# Touren am Lago D' Iseo



## haubentaucher21 (10. April 2006)

Hallo Bikergemeinde,

es gab zwar schon mal einen Thread zu dem Thema, leider aber keine Antworten. Deshalb versuche ich es jetzt nochmal, es muß doch jemanden geben, der schon mal am Iseo-See zum Biken war...

Gruß
Haubentaucher


----------



## homerjay (11. April 2006)

Hallo,
das ist schon ein paar Jahre her, deswegen habe ich das nicht mehr so präsent. Wir waren damals am Ostufer. Wir haben unsere Touren anhand der Kompaß-Karte (Tre Valli Bresciani oder so ähnlich) geplant. War ganz nett.
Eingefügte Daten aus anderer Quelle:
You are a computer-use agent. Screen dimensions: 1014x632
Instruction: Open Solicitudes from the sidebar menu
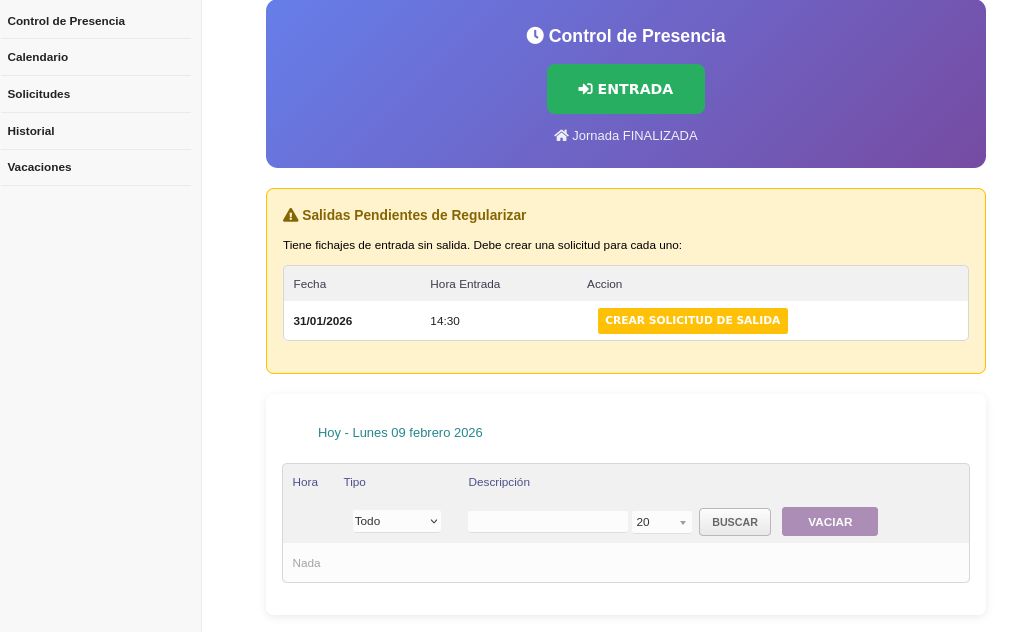pyautogui.click(x=39, y=94)
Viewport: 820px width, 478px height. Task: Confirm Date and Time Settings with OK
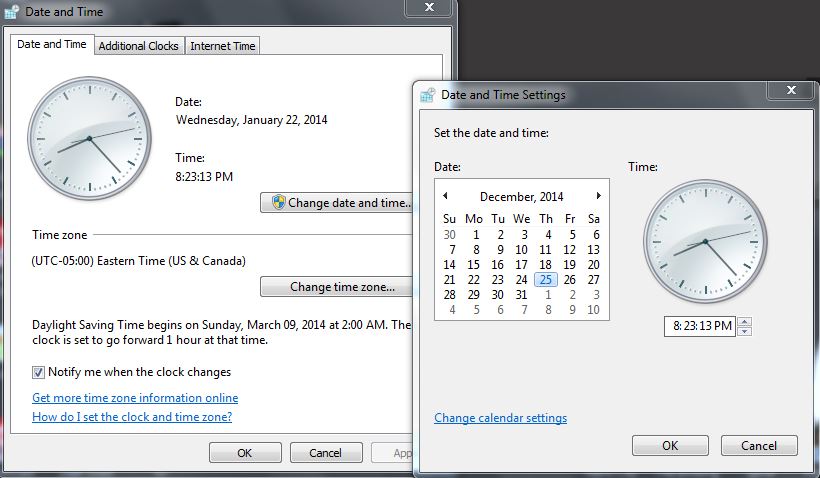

Mit ein bischen Entdeckergeist kannst Du dort bestimmt ein paar gute Trails finden. Auf der Insel im See kannst Du auch biken (außer Sonntags), dort gibt es auch ein paar nette Trails.
Wie gesagt, schon ein paar Jahre her...
Viel Spaß!


----------



## MTB-News.de




----------



## Stevan (11. April 2006)

Hallo,

bin nur mal am Iseosee "vorbeigefahren". Also auf einer Tour von Lizzola über Maninapass, Angolo Terme nach Marone und rauf nach Zone. War zwar landschaftlich schön, aber hat eigentlich nur Straßen da gehabt. Fürs Rennrad sehr interessant, fürs Bergrad haben wir da nix besonders bemerkenswertes befahren.


----------